The latest numbers from Statistics Canada show that B.C.’s policy has been a real environmental and economic success after six years. Far from a being a “job killer,” it is a world-leading example of how to tackle one of the greatest global challenges of our time: building an economy that will prosper in a carbon-constrained world.
B.C.’s tax, implemented in 2008, covers most types of fuel use and carbon emissions. It started out low ($10 per tonne of carbon dioxide), then rose gradually to the current $30 per tonne, which works out to about 7 cents per litre of gas. “Revenue-neutral” by law, the policy requires equivalent cuts to other taxes. In practice, the province has cut $760-million more in income and other taxes than needed to offset carbon tax revenue.
The result is that taxpayers are coming out ahead. B.C. now has the lowest personal income tax rate in Canada (with additional cuts benefiting low-income and rural residents) and one of the lowest corporate rates in North America. You shouldn’t need an economist and a mining entrepreneur to tell you that’s good for business and jobs.
At the same time, it’s been extraordinarily effective in tackling the root cause of carbon pollution: the burning of fossil fuels. Since the tax came in, fuel use in B.C. has dropped by 16 per cent; in the rest of Canada, it’s risen by 3 per cent (counting all fuels covered by the tax). To put that accomplishment in perspective, Canada’s Kyoto target was a 6-per-cent reduction in 20 years. And the evidence points to the carbon tax as the major driver of these B.C. gains.
Further, while some had predicted that the tax shift would hurt the province’s economy, in fact, B.C.’s GDP has slightly outperformed the rest of Canada’s since 2008.
With these impressive results, B.C.’s carbon tax has gained widespread global praise as a model for the world – from organizations such as the OECD, the World Bank and The Economist. But in the rest of Canada, it is less heralded, which is a shame. Because when you look beyond the political rhetoric and examine the facts, B.C.’s experience offers powerful, positive lessons for Canada.
In particular, it shows that Canada can be competitively ambitious in shaping a 21st century economy that internalizes the real costs of pollution. And that is important, because carbon and other emissions from burning fossil fuels impose heavy costs on us all – as B.C. knows well. The mountain pine beetle infestation, resulting from warming winters, has devastated the province’s interior forest industry, closing mills and costing thousands of jobs. Similarly, air pollution, caused mainly by burning fossil fuels, costs thousands of lives and more than $8-billion a year to Canada’s economy. These problems will only get worse if we don’t get serious about tackling the causes of carbon emissions.

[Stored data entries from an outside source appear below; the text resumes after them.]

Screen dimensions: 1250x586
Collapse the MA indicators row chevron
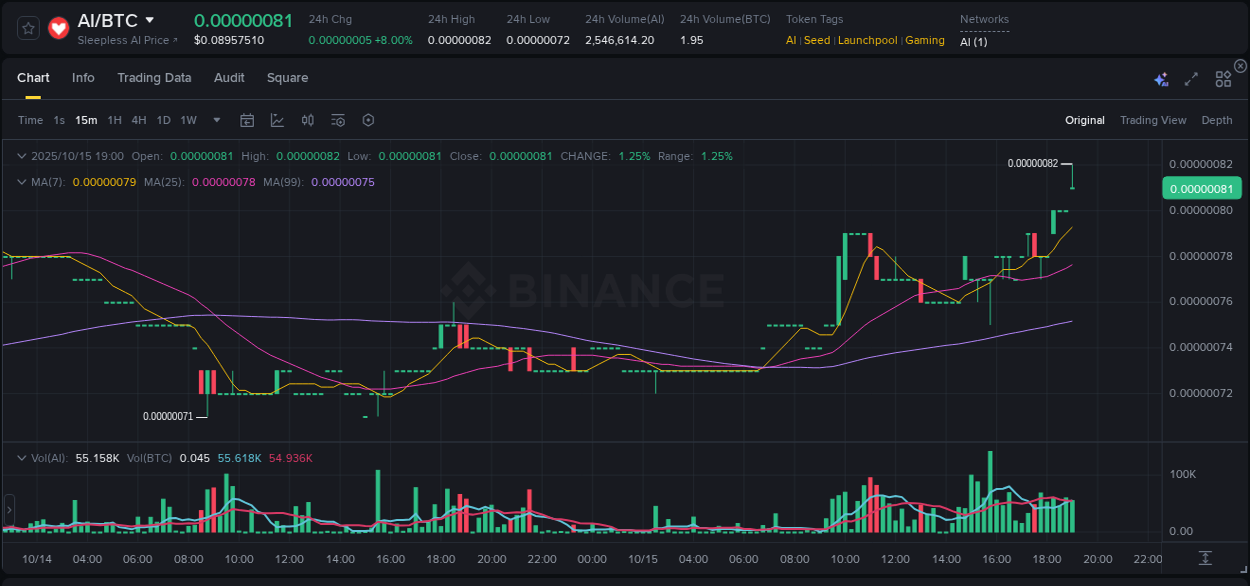coord(20,182)
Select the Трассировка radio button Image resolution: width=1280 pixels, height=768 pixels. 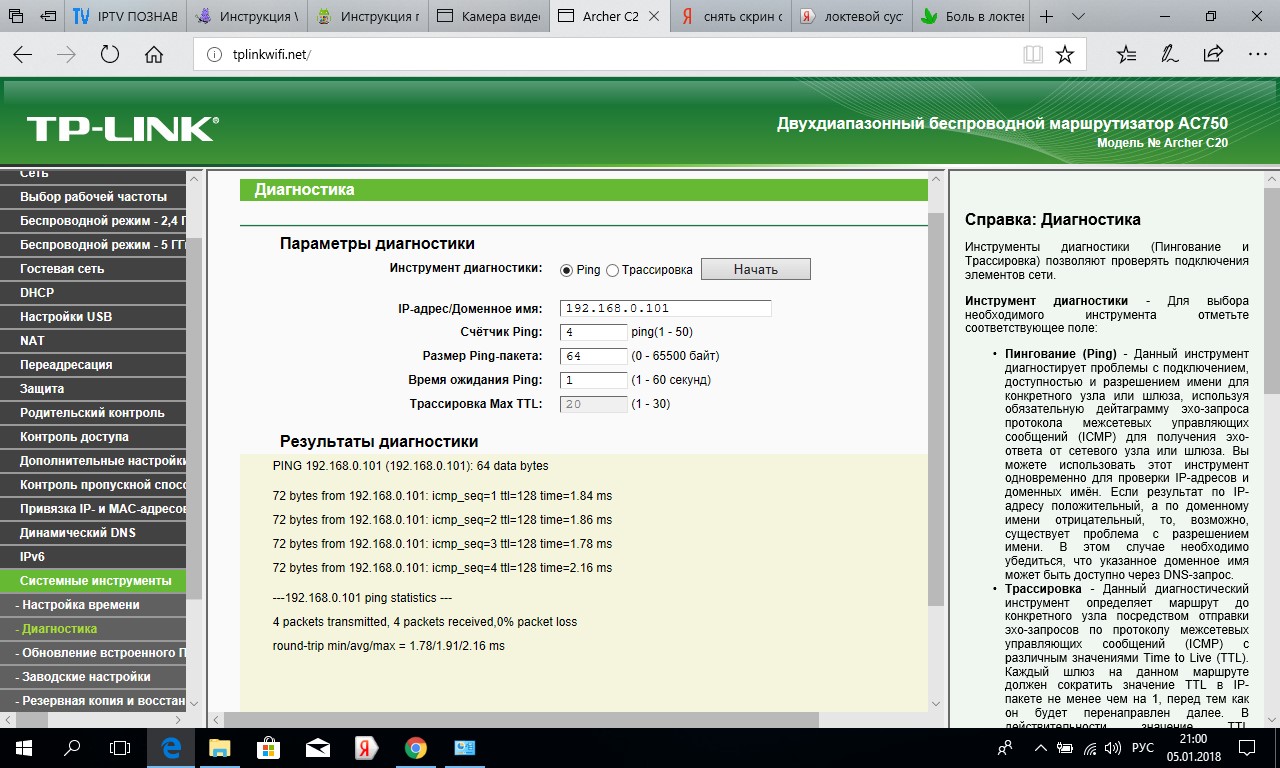pos(612,270)
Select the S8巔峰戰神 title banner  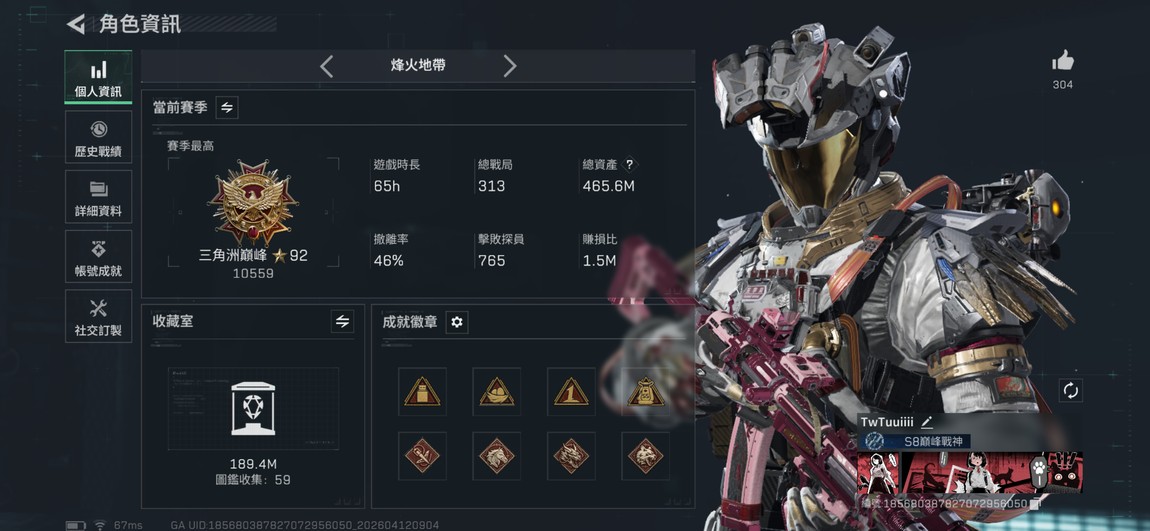point(915,441)
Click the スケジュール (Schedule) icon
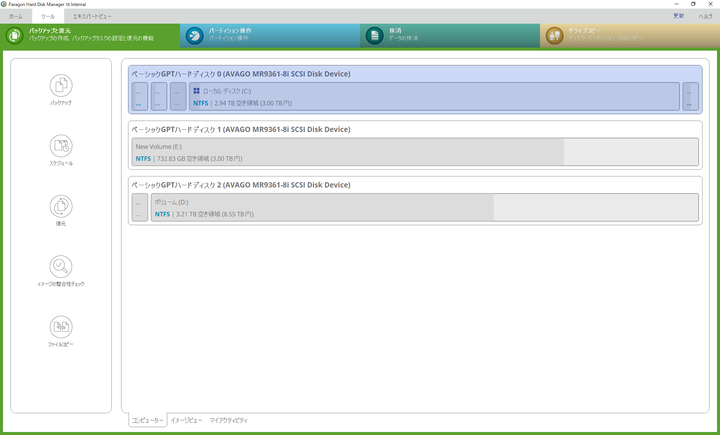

B.C.’s example shows that we can do that, while also building a prosperous economy, if we use smart policies. And it’s not alone in doing so. Both Alberta and Quebec, for example, have also put a price on carbon emissions, using different policy approaches. All three provinces offer instructive, made-in-Canada lessons for spurring clean innovation, advancing energy efficiency, and preparing Canada’s economy to compete with other nations that are already making this shift.
Canada has a history of taking pragmatic, far-sighted policy action to meet global economic challenges, like free trade, deficit fighting or the financial crisis. The shift to a low-carbon economic future poses a similar challenge. With such strong evidence of how to meet it from within our own borders, it’s time to set aside the stories and act.
Ross Beaty is chairman of Pan American Silver Corp. and Alterra Power; Richard Lipsey is professor emeritus of economics at Simon Fraser University; Stewart Elgie is professor of law and economics at the University of Ottawa, and chair of Sustainable Prosperity.